Concurrent central nervous system infection with Candida and Mycobacterium intracellulare in CARD9 deficiency: immunological insights from a single case.

Introduction: Caspase recruitment domain-containing protein 9 (CARD9) deficiency is classically characterized by chronic mucocutaneous candidiasis (CMC) and invasive Candida infections, including central nervous system (CNS) disease. Susceptibility to mycobacterial infection has not been considered a defining feature of CARD9 deficiency.

Methods: We describe a patient with a typical clinical phenotype of CARD9 deficiency associated with compound heterozygous variants in CARD9, initially presenting with CMC and later manifesting CNS candidiasis, complicated by a concurrent CNS infection caused by Mycobacterium intracellulare. This unexpected finding prompted detailed immunological analyses to determine whether the mycobacterial infection represented a coincidental event or reflected an underlying susceptibility.

Results: Immunological studies demonstrated preserved neutrophil nicotinamide adenine dinucleotide phosphate (NADPH) oxidase-dependent reactive oxygen species production, whereas bactericidal/permeability-increasing protein (BPI) was uniquely and markedly reduced among neutrophil antimicrobial proteins.
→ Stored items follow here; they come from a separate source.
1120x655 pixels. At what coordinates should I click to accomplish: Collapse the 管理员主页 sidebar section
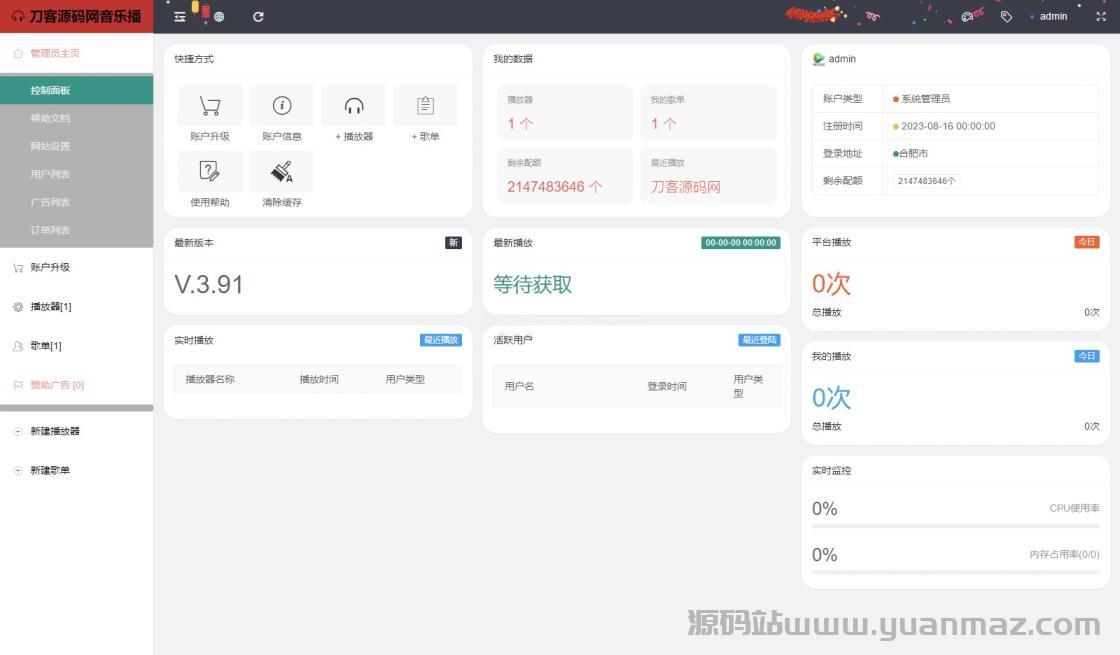click(55, 54)
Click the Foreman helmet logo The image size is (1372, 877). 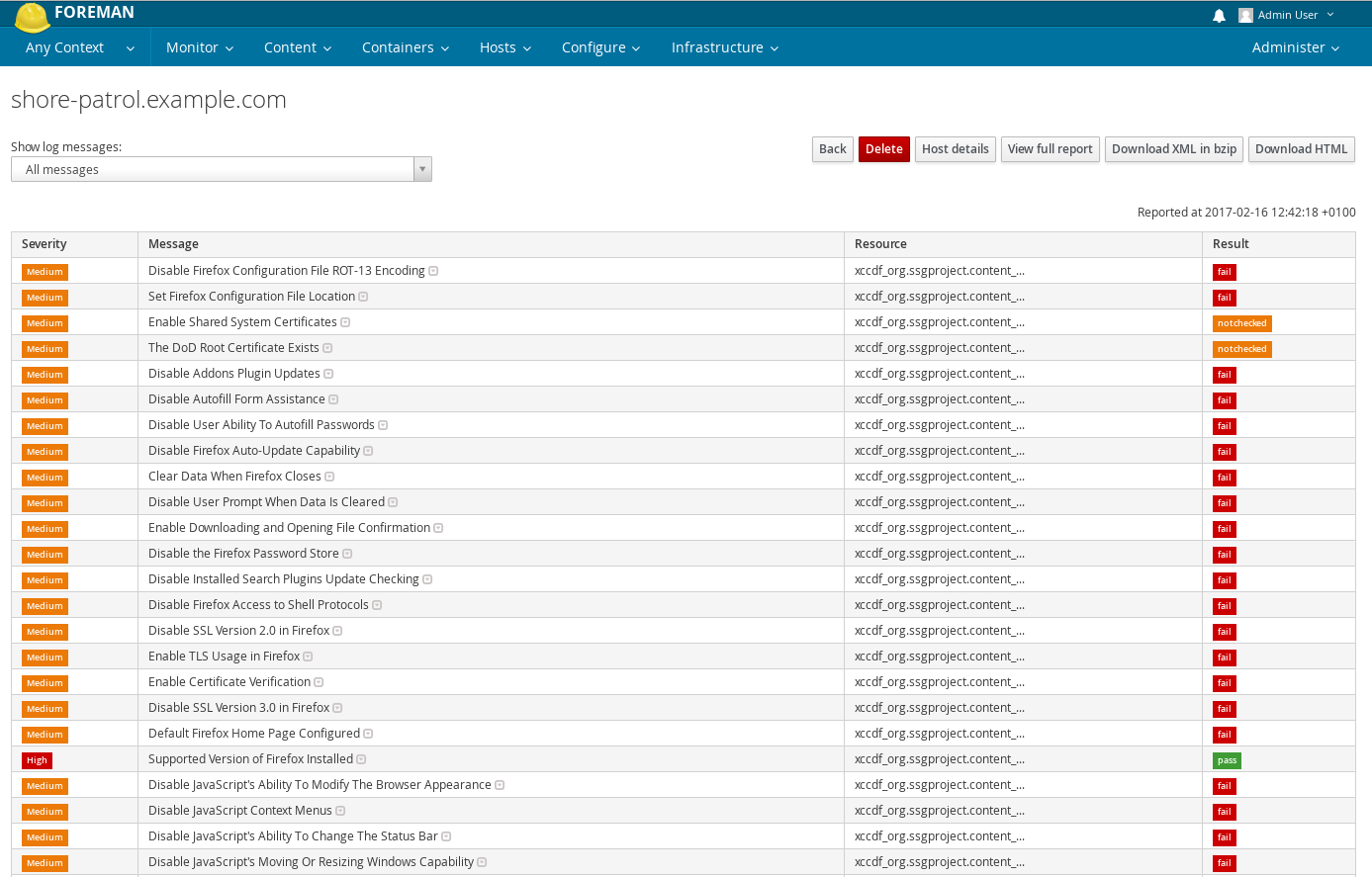(x=32, y=16)
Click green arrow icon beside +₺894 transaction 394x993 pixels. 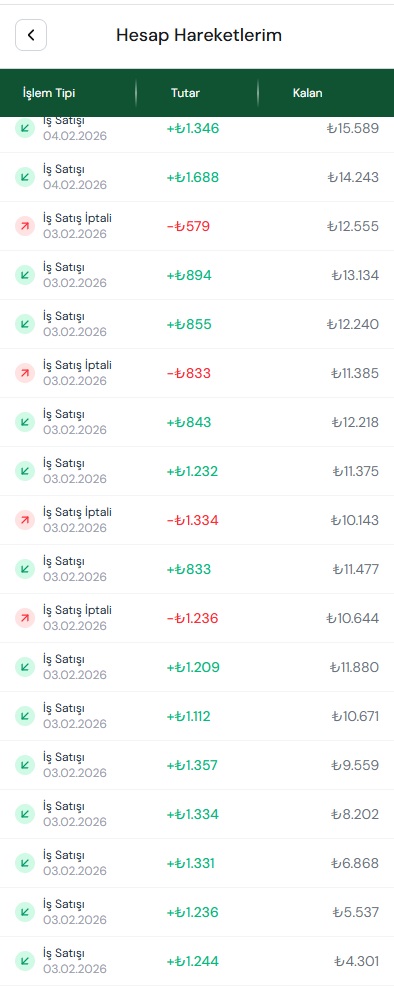(25, 275)
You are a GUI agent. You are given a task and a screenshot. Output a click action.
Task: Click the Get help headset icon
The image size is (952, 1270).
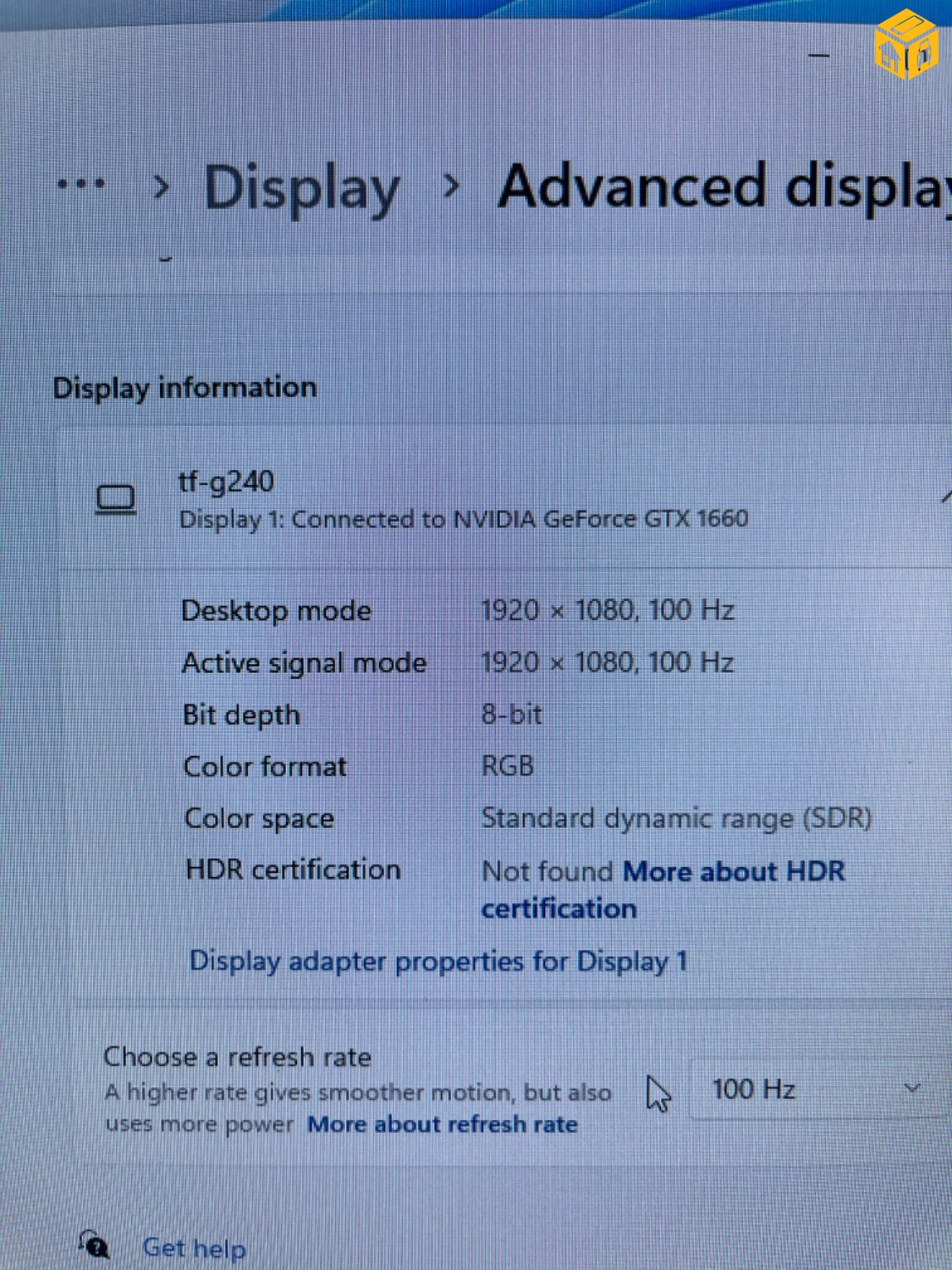tap(94, 1245)
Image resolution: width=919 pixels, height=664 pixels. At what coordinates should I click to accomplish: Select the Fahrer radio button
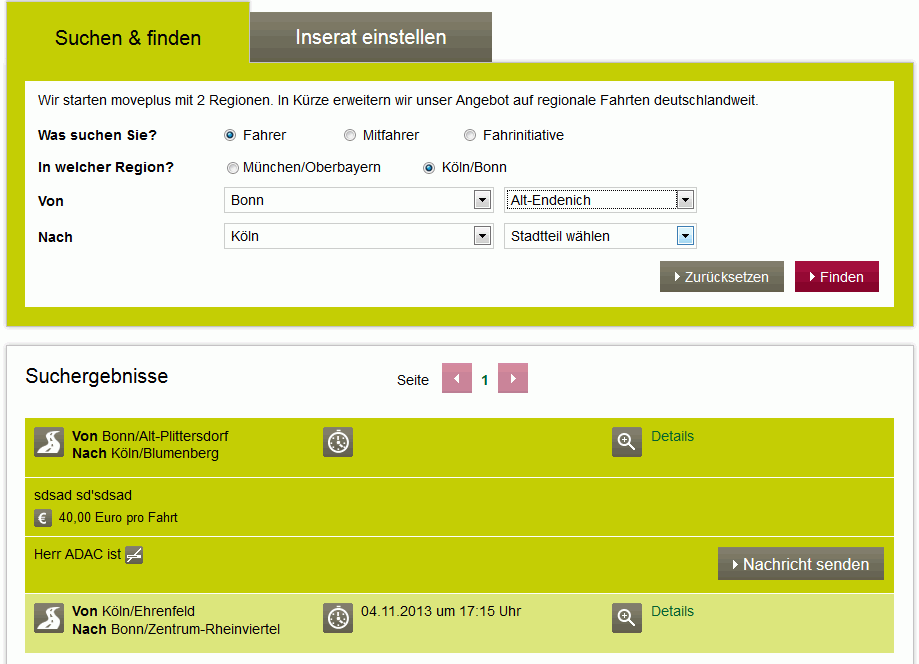230,135
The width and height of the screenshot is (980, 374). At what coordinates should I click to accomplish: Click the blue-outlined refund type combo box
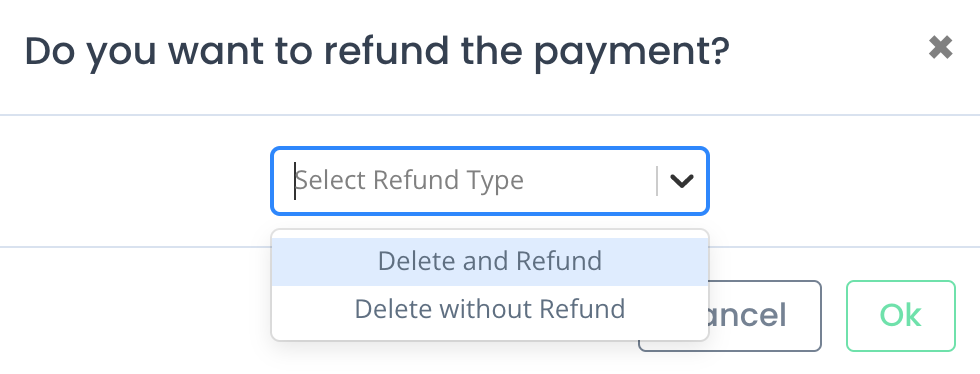(490, 181)
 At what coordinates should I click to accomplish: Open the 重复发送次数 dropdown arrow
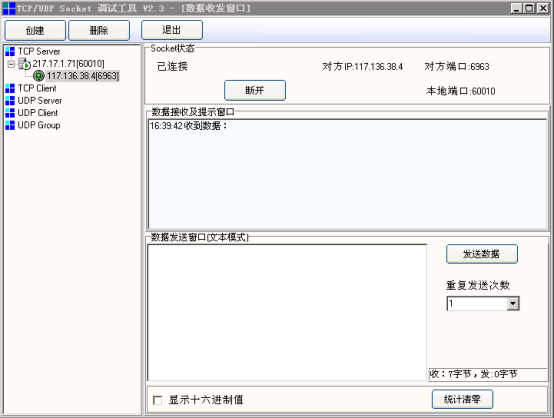513,304
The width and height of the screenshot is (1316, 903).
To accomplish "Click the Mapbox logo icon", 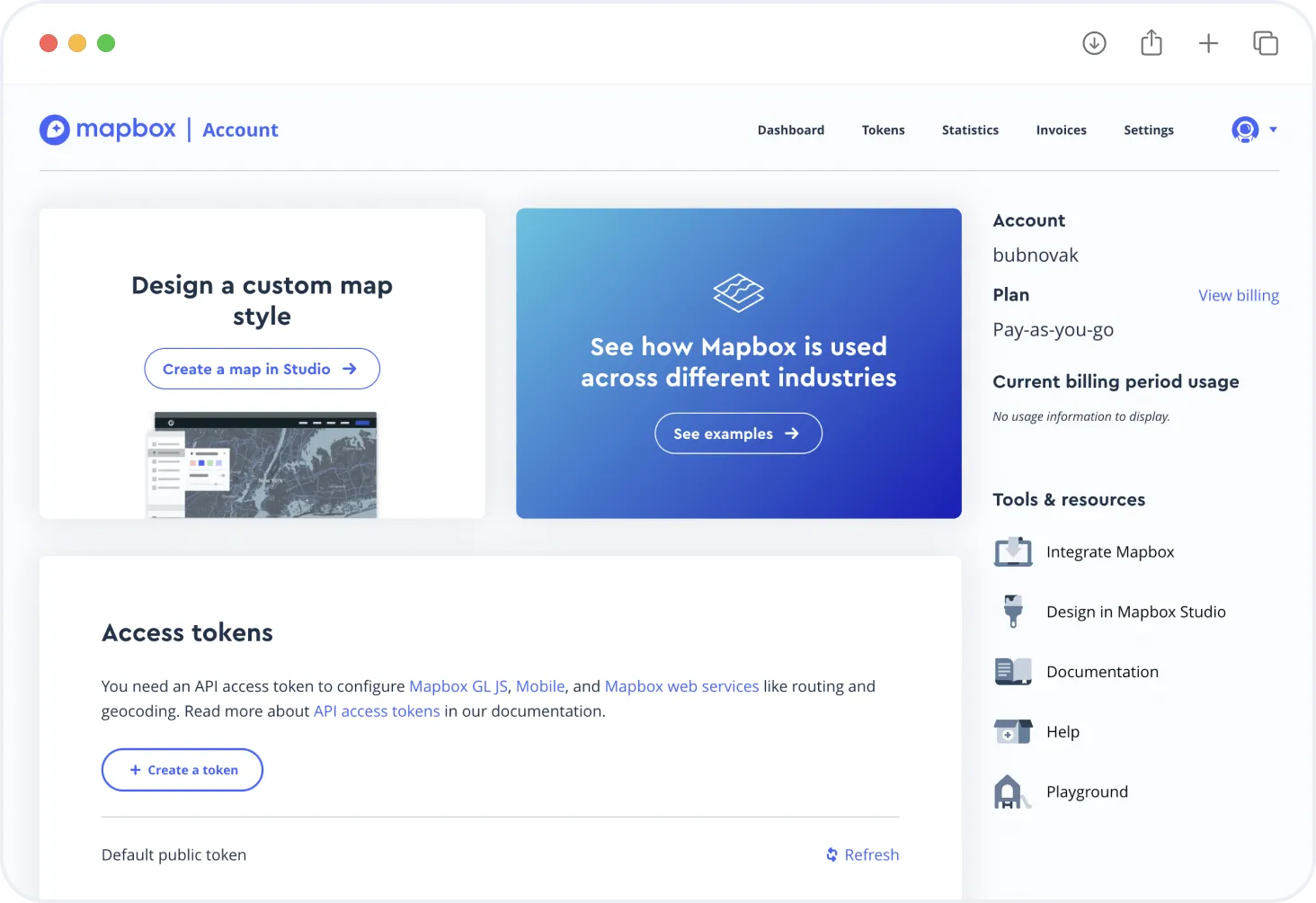I will (x=54, y=130).
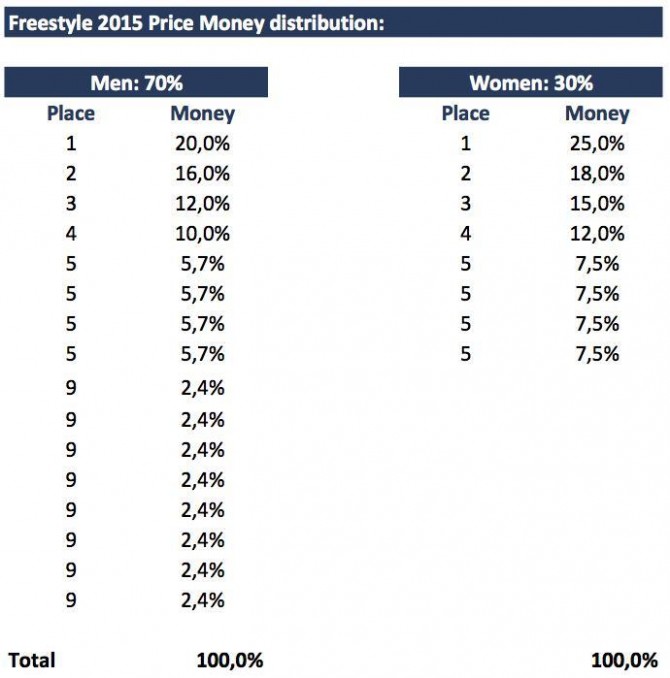This screenshot has height=678, width=670.
Task: Select women's fourth place 12,0% value
Action: click(x=597, y=234)
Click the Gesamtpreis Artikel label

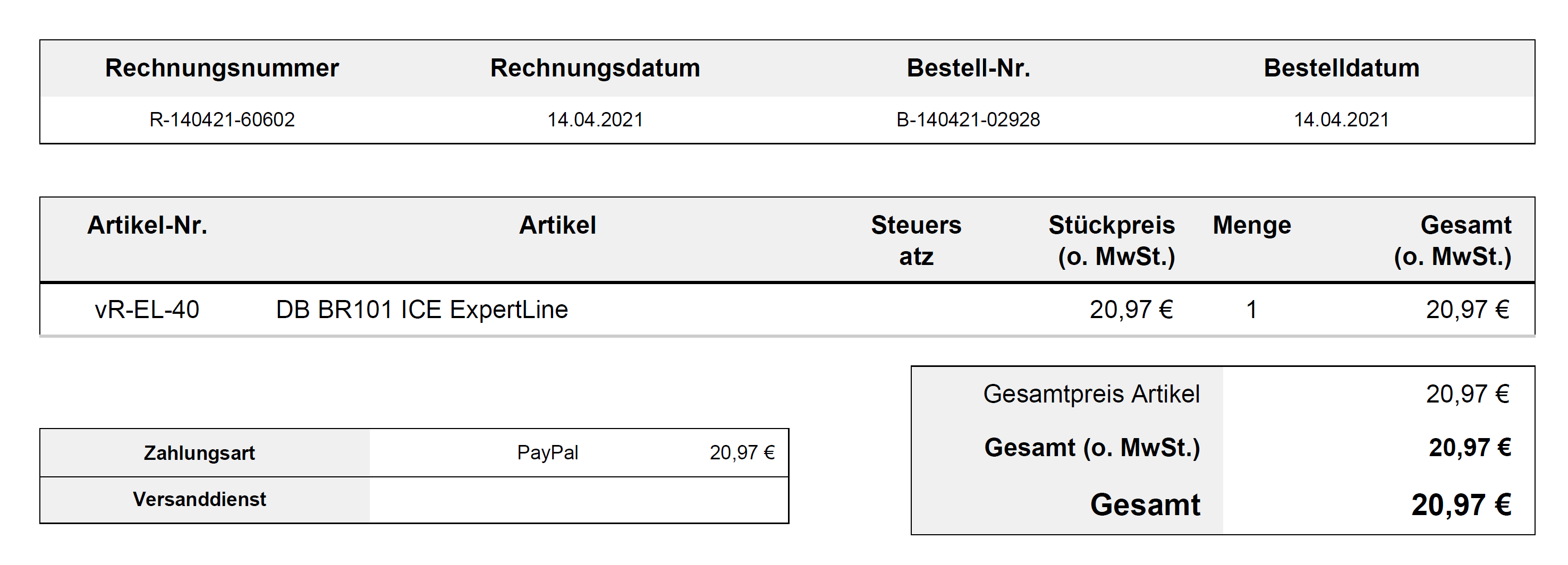click(1091, 394)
In parallel, monocyte-derived dendritic cells exhibited impaired tumor necrosis factor-α (TNF-α) production in response to mycobacterial stimulation, suggesting impaired cytokine responses downstream of CARD9.

Conclusion: These findings suggest that impaired dendritic cell cytokine responses to mycobacteria, together with markedly reduced neutrophil BPI content, may have contributed to the development of M. intracellulare infection in this patient. Our study highlights a potential mechanism underlying susceptibility to mycobacterial infection in CARD9 deficiency.